Selected prints made from floor-cuts during his monumental State of Control project in Berlin will be shown in the gallery alongside drawings from a series entitled “Krauts”.

State of Control, Thomas Kilpper’s largest floor cut project up to date, was staged in collaboration with the n.b.k. (Neuer Berliner Kunstverein): a 800 sqm lino-cut carved into the cafeteria floor of the now empty Ministry of State Security (Stasi) building in Berlin with a team of wood cutters and assistants.

In State of Control Kilpper critically explores the building's history and the topic of state surveillance and repression from the Nazi era until today. Kilpper chose a particularly emotional aspect of German history since reunification, the GDR’s State Security, or Stasi, “a subject that still enrages and divides Germany today”, as Marius Babias, curator of the project, stated in the catalogue.

Ranging from political scenes to portraits, politicians and freedom fighters, spies and student protesters appear in Kilpper’s storyboard, each exemplifying and objectifying different aspects and camps of the historical subject-matter: Günter Guillaume, an advisor to German chancellor Willy Brandt, who was uncovered as a Stasi-operative or Benno Ohnesorg, the student who was shot by West Berlin policeman and Stasi collaborator Karl-Heinz Kurras.
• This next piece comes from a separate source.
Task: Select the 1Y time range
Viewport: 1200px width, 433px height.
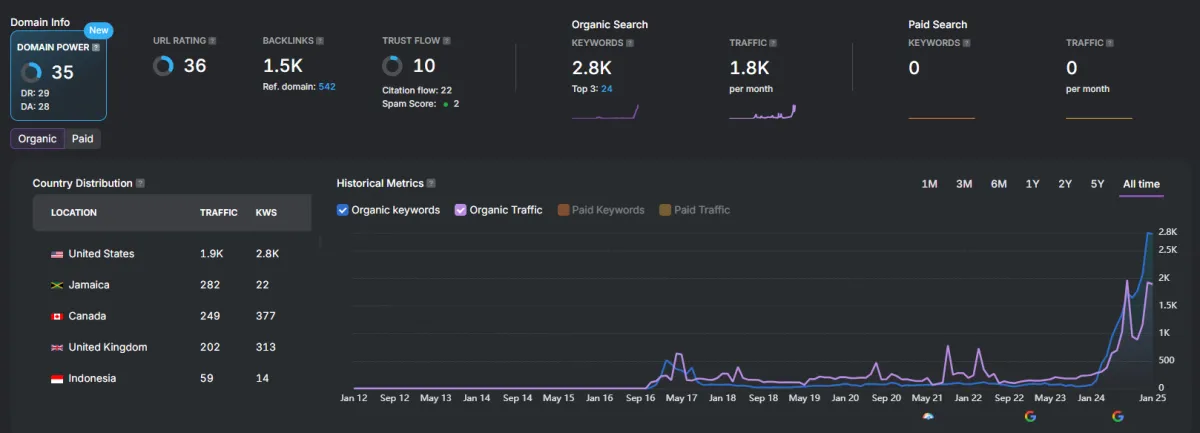Action: point(1033,184)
Horst Herold, Head of the German Federal Police in the 70s, who introduced dragnet investigation or anti-war activist and Marxist Rosa Luxemburg as well as British Nobel laureate, mathematician, philosopher and peace activist Bertrand Russell - they all feature in the large scale print making the history of that period come back to life.

A 800-square meter banner showing all motifs of the entire floor was displayed on the building's façade while individual prints were hung free floating in the reception hall above the cafeteria, a way of hanging that will be freely adapted in the gallery’s installation.

Kilpper is picking up the working method from his earlier projects "Don't Look Back" (Oberursel 1998) and particularly "The Ring" at Orbit House in London in 2000, from which over 20 large scale prints and almost half of the actual floor are in the collection of Tate Modern since 2001.

In his recently commenced series “Krauts” Kilpper transforms the faces of persons and contemporaries from his history related projects. Photo portraits of luminaries from politics, economy, arts and science, taken from books are overdrawn with bizarre shapes in ink and acrylics to create ironic distortions resulting in succinctly humorous comments about the period and its characters.

In 2010 Thomas Kilpper participated in the Lodz Biennale in Poland and Philigrafika in Philadelphia as well as the Tumult Art Festival in Denmark with a project of which a film will be shown in the gallery.

In 2011 Thomas Kilpper will be part of the presentation in the Danish Pavillion at the Venice Biennale.

A catalogue entitled “State of Control” was published by the Neue Berliner Kunsverein (n.b.k.) with articles by Marius Babias, chief curator of the n.b.k., and Eugen Blume, curator at the Berlin Contemporary Art Museum, Nationalgalerie Hamburger Bahnhof.

Thomas Kilpper lives and works in Berlin.